◆ **Extract to read**

[START]

Sometimes I start a class with a book that takes me straight to the heart of wanting to write poetry: First Loves: Poets Introduce the Essential Poems that Captivated and Inspired Them, edited by Carmela Ciuraru (Scribners 2001). If you don’t already know it, I’d recommend the amazon page review for a sense of what it’s like. Ciuraru asked a wide range of contemporary poets to choose a poem that inspired them early on and say a few words about it. Every time I read around in the book I’m taken back to some of my own sources, and the same thing happens to students when they read it: a direct line opens to those original urges. The book is full of surprises: Robert Creeley chooses Alfred Noyes’s “The Highwayman” and Wanda Coleman picks Lewis Carroll’s “Jabberwocky,” for example.
A number of experiences made me fall in love with words: my father asking “What’s black and white and red all over?” I was stumped. “A newspaper.” What? Oh! Read! That language could do that. Or my grandmother writing out “Mairzy doats and dozy doats and little lambsy divey” after she’d sung it. Later it was Poe’s “Annabel Lee” and—like Creeley—the galloping “Highwayman.” But it was Frost’s ability to see through tranquil surfaces to the depths below that resonated with something in me, from the opening of “My November Guest” (“My sorrow, when she’s here with me/ Thinks these dark days of autumn rain/ Are beautiful as days can be….”) to the horrifying “Out, Out—,” where a young boy is mortally wounded as he’s sawing lumber. But one in particular seemed to speak directly to me, where I lived in Utah’s arid landscape:
DESERT PLACES
Snow falling and night falling fast, oh, fast
In a field I looked into going past,
And the ground almost covered smooth in snow,
But a few weeds and stubble showing last.

[END]

Rows of pointing data:
[START]

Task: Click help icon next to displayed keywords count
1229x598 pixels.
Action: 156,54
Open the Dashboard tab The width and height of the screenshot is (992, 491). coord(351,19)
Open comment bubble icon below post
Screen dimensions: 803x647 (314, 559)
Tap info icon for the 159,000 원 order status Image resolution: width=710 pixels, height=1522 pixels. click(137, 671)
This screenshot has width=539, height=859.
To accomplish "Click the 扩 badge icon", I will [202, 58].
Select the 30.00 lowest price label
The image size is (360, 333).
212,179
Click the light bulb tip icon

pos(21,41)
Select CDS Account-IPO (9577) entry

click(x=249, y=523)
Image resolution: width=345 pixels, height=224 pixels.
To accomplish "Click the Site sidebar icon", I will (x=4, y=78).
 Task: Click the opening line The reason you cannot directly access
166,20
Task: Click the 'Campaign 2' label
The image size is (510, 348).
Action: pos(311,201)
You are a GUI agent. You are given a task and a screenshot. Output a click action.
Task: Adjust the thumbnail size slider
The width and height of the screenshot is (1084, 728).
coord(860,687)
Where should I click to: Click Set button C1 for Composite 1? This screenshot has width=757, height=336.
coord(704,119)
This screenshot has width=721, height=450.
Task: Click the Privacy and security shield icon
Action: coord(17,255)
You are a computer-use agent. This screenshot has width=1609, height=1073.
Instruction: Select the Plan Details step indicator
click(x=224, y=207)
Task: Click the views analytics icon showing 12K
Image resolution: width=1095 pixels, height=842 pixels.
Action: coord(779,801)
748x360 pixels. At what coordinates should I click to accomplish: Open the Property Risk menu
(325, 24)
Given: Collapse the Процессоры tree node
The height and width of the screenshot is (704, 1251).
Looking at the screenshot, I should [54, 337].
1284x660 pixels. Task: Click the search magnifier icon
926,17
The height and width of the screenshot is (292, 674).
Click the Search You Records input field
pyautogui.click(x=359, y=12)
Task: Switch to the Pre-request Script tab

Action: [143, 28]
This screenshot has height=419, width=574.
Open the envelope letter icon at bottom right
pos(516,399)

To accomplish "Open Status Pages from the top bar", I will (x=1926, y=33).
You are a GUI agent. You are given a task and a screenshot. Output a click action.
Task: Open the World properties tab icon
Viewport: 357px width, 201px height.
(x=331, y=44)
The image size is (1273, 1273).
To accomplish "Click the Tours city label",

[END]

◆ **Exercise tasks**
1/ Could you write out the entries again, starting with the line that contains "The height and width of the screenshot is (292, 674)." and going on through the last line of the entries, requests included, with every coordinate in the answers offset by 91?
2/ Can you carry the essay on formative poems forward, picking up right after its last line?
The essay on formative poems and the entries are separate, unrelated material.

◆ **Answers to each task**
1/
The height and width of the screenshot is (292, 674).
Click the Search You Records input field
pyautogui.click(x=450, y=103)
Task: Switch to the Pre-request Script tab

Action: [234, 119]
This screenshot has height=419, width=574.
Open the envelope letter icon at bottom right
pos(607,490)

To accomplish "Open Status Pages from the top bar", I will (x=2017, y=124).
You are a GUI agent. You are given a task and a screenshot. Output a click action.
Task: Open the World properties tab icon
Viewport: 357px width, 201px height.
(x=422, y=135)
The image size is (1273, 1273).
To accomplish "Click the Tours city label",

2/
The woods around it have it – it is theirs.
All animals are smothered in their lairs.
I am too absent-spirited to count;
The loneliness includes me unawares.
And lonely as it is, that loneliness
Will be more lonely ere it will be less –
A blanker whiteness of benighted snow
With no expression, nothing to express.
They cannot scare me with their empty spaces
Between stars – on stars where no human race is.
I have it in me so much nearer home
To scare myself with my own desert places.
I’m curious to hear about your first loves. Please add your own thoughts and choices to The Poetry Conversation.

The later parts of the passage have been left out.